「南原美緒奈」編⑤ 好きのひとことが、言えなくて

「ちゅっ……ん。ふ……ちゅぶっ……」


「んふ……くぶぅ。ぬちゅっ、ずぷぅ……」


 百合メイド喫茶「リトル・ガーデン」の休憩時間。

 休憩室で2人きりになったタイミングを見計らって、美緒奈みおな由理ゆーりに抱き付きキスをした。


「ぷはっ……。み、美緒奈ってば、なんか今日は、キス多くない?」


 唾液の糸が垂れる濃厚百合キスをしながら、照れる由理へ。

 美緒奈、羞じらいながら、


「だ、だって……す、す……」


 頬が熱くなる。喉が渇く。

 あと一文字、一文字続けるだけなのに。


「す、スープの口移しも練習しねーとな!? 冬は注文多いから!!」


「ちゅぶぅ!? ん、むー!?」


 唾液をスープに見立てて?百合キス再開。

 泡立つくらいにちゅぱちゅぱと、音を立てて接吻しながら、美緒奈は思う。


(ああ、もうっ。なんであたし、『好き』って言えないのさー?)


 たった2文字。

 されど、勇気がいる2文字。


「す、すき……」


 唇を離して、潤んだ瞳で由理を見上げて。

 美緒奈が何を言おうとしてるか気付いたのか、由理も真っ赤になる。


 の、だけれど。


「すき焼きも口移しメニューに入るかもしれねーぞ!? 練習しよーぜ!」


「な、なんなのよ、もぉぉ!?」


 ちゅぷぅぅ♪

 キスはしたけど、ぜんぶ口移しの練習ということにしてしまった。


 ※ ※ ※


 夜、閉店間近の時間。

 由理が、今日はお客様として来店の円美まるみお嬢様と、「お風呂でキャッキャうふふサービス」中の間に。


 美緒奈は机に突っ伏し、しょんぼりツインテールとなっていた。


「うぁぁ、あたしってヘタレかも……?」


 そんな美緒奈を見かねて助け舟を出したのは、季紗きさだった。

 閉店後、お掃除中の由理と美緒奈へ、


「ねえ、明日は、クリスマスで使う飾りつけの道具を、買って来てほしいのだけど。
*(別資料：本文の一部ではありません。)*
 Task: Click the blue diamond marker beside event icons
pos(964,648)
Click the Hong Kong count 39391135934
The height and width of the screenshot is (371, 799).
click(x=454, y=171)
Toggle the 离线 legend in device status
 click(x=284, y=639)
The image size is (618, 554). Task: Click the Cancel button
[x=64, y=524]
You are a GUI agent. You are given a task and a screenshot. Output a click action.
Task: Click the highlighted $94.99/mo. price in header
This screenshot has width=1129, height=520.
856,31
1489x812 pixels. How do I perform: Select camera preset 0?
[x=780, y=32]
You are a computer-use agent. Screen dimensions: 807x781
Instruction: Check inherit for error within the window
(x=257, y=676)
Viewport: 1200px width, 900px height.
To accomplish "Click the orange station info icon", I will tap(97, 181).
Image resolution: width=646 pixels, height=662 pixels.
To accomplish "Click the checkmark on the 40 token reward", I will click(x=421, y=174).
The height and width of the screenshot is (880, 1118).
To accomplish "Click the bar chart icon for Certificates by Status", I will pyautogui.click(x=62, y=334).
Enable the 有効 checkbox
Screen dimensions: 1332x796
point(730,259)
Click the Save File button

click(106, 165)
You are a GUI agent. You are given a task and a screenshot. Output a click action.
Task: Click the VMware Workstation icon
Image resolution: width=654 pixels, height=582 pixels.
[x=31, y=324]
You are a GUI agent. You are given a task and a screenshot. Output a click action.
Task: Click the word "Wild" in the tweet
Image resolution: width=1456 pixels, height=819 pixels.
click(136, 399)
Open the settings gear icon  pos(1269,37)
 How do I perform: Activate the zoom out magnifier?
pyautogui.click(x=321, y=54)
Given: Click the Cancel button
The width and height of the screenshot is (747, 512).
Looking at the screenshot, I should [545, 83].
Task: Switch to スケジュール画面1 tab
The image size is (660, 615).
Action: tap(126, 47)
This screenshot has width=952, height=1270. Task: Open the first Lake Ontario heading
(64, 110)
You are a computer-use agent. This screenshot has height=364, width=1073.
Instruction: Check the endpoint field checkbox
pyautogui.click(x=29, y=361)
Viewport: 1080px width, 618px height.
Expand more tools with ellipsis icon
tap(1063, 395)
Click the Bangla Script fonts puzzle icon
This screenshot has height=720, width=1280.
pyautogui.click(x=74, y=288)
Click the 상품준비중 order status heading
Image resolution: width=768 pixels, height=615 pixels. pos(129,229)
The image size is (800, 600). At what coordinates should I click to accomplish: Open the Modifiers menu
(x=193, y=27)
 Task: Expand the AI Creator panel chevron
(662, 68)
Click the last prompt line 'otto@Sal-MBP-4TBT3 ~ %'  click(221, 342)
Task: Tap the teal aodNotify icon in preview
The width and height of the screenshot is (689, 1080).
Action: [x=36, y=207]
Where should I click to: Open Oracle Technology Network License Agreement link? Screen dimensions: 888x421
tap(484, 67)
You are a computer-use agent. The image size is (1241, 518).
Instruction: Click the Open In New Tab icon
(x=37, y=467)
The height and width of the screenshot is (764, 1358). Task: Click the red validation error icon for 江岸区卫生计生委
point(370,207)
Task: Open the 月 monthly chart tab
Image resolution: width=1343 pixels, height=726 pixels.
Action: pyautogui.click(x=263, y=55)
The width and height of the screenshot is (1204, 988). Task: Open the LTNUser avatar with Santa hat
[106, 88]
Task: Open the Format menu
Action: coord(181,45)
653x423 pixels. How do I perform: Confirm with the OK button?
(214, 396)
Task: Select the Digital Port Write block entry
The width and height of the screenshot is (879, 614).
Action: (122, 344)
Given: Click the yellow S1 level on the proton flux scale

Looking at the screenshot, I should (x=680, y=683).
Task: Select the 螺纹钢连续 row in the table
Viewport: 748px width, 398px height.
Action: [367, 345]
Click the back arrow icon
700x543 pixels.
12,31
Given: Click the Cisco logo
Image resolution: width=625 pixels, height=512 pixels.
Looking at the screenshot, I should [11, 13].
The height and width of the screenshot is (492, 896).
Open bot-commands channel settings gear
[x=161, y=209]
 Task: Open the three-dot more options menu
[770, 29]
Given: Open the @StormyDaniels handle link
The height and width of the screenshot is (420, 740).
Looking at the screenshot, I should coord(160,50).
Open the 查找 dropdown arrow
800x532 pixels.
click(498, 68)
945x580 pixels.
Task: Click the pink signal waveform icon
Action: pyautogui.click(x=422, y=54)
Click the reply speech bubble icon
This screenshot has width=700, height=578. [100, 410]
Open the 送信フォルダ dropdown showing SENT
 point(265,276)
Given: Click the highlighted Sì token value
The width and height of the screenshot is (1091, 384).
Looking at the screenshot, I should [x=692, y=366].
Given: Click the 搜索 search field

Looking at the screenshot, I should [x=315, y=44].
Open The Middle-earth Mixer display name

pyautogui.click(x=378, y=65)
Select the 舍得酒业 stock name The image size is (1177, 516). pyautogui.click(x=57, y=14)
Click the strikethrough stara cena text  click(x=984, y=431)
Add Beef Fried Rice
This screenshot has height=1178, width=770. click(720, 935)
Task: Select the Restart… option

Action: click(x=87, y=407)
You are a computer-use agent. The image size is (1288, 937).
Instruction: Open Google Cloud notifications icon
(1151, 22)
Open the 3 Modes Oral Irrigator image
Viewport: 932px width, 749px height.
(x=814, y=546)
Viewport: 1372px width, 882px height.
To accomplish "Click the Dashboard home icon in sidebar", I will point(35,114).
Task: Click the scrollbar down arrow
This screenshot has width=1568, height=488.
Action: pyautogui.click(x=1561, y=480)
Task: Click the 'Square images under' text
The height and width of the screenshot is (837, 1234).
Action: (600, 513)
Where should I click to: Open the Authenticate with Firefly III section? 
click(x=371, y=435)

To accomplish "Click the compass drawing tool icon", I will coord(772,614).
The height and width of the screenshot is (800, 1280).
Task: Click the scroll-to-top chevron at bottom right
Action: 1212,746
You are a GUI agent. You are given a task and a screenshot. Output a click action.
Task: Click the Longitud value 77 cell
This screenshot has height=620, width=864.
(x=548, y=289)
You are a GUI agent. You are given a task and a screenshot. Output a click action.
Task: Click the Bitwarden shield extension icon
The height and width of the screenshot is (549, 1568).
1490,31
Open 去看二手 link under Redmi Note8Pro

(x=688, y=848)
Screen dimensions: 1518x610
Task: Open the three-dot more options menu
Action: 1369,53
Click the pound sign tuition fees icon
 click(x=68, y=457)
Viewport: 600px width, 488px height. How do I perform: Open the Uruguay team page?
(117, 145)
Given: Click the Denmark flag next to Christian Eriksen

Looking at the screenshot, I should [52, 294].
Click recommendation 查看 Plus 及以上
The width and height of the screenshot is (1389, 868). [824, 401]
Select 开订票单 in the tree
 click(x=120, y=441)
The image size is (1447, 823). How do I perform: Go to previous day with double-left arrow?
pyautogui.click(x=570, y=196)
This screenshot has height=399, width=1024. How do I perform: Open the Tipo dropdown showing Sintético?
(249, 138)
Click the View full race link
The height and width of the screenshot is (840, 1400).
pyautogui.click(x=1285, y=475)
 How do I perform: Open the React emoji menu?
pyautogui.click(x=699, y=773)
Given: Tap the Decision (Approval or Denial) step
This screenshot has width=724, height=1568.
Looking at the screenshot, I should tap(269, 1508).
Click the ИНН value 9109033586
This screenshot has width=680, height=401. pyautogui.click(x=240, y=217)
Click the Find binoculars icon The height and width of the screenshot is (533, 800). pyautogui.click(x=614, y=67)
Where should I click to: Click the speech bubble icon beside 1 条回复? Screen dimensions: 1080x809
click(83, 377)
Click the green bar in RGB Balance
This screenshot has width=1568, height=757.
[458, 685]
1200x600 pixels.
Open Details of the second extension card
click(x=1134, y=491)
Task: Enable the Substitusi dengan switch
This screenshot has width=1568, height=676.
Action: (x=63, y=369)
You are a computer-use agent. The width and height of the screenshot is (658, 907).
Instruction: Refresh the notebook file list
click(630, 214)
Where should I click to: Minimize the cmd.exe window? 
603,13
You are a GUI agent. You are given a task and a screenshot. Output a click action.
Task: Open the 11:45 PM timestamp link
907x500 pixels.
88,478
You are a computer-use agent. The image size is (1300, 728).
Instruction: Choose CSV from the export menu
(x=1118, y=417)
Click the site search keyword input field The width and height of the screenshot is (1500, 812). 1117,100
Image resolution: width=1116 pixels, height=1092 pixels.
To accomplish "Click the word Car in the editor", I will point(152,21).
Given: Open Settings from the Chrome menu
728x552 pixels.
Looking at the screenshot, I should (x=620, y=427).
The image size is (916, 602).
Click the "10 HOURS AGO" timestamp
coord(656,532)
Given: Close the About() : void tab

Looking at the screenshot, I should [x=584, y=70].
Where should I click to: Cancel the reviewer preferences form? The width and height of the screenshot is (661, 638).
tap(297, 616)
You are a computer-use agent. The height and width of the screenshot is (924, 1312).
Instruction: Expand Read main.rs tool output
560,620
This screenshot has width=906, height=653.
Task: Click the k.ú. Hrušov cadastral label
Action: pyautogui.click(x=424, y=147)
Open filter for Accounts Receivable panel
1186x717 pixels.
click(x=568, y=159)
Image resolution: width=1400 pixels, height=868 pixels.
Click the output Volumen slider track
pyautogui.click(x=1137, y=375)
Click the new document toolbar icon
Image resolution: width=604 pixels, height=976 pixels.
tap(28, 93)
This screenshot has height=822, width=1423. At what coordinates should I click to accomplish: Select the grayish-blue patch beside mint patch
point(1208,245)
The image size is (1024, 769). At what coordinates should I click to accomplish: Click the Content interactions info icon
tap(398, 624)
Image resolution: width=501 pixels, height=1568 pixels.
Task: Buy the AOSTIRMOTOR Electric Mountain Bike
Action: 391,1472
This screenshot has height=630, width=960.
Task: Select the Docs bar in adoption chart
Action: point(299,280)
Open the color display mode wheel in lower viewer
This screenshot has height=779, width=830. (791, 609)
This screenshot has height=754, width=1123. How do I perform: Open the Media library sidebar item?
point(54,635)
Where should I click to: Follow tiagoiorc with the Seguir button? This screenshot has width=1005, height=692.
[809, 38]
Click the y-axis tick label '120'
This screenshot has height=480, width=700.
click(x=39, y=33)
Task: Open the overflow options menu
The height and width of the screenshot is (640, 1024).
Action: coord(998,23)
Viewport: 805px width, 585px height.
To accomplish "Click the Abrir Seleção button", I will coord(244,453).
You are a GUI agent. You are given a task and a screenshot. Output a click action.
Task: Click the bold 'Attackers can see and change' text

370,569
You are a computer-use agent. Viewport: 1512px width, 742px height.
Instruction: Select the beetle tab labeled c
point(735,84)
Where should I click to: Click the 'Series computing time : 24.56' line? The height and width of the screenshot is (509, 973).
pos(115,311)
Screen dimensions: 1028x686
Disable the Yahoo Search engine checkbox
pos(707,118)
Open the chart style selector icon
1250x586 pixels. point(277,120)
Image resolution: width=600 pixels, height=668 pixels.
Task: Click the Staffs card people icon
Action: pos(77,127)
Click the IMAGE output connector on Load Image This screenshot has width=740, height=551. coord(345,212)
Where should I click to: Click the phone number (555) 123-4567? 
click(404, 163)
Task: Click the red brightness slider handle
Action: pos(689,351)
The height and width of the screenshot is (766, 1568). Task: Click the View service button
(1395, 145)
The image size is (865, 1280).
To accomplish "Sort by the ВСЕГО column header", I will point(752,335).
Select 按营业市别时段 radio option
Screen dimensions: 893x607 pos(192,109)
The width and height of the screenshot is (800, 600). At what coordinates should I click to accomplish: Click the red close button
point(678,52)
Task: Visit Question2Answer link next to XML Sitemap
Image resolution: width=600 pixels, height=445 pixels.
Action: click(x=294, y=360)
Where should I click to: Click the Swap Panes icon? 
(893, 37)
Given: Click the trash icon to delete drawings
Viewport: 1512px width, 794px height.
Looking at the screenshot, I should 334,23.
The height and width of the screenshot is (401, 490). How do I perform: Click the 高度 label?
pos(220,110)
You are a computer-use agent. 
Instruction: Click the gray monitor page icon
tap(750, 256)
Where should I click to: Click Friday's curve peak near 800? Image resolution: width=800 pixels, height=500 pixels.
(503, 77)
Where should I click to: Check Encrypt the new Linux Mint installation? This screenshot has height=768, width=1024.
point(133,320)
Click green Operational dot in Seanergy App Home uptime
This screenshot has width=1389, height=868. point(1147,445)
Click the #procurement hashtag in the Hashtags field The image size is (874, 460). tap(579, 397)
荷物多くなるかもだし、2人でお願いしたいな」


「え、べ、別にいいけど」


 告白されたばかりの季紗からお願いされて、照れて髪を弄ってる由理。


 ともあれ、明日は由理と美緒奈で買い物デートすることに。

 2人きりになるチャンスを、季紗が作ってくれた。


 帰る前、更衣室でメイド服を脱ぎながら、美緒奈は季紗へ聞く。


「……どうして、助けてくれるの? 季紗ねえとあたしは、ラ、ライバルなわけでしょ?」


 するっと胸元のリボンをほどき、可愛いブラを覗かせながら、季紗は微笑んだ。


「この前言ったでしょ? 私……美緒奈ちゃんのことも好きなんだもん」


 桃みたいな良い薫りを漂わせ、季紗が肩を抱いてくる。

 清楚で可憐な顔を、美緒奈へ近付けて、


「だめかな。好きな人の応援するのって?」


「……季紗姉、いい子過ぎ」


 苦笑しつつも、美緒奈は。胸に暖かなものが広がるのを感じた。

 美緒奈も、やっぱり季紗が好きで。

 この告白が、どんな結果に終わろうと……季紗との絆は切れたりしない。

 ううん、絶対、切らさない。

 そんな風に、美緒奈は胸へ誓った。


 にぱっと笑ってみせて、美緒奈。


「もし……もしさ、あたしも季紗姉も、由理に振られちゃったら、その時は」


 偽らざる想いを、口にした。


「あたし……季紗姉と結婚するのも良いな、って」


 季紗も、にこと微笑み返して、


「うん、由理とリズさんに、いっぱい見せ付けちゃおっか♪」


 ……ちゅ。

 そのまま、愛しげに口づけを交わした。


「ちゅ……んぷ。ふっ、んく……♪」


「ぷちゅ、ずぷ……。んむぅ、ふ、ふぅ……ん♪」


 2人は、仲良し。

 恋敵ライバルになっても、それは変わらない。

 今までキスした……その絆は、もう切れない。


 エール替わりに舌を挿れながら、季紗。


「美緒奈ちゃん……がんばって」


「ん……いってきます」


 美緒奈も、舌を絡め返して答える。

 唇と唾液で結ばれた……これが、百合メイドたちの、熱い絆。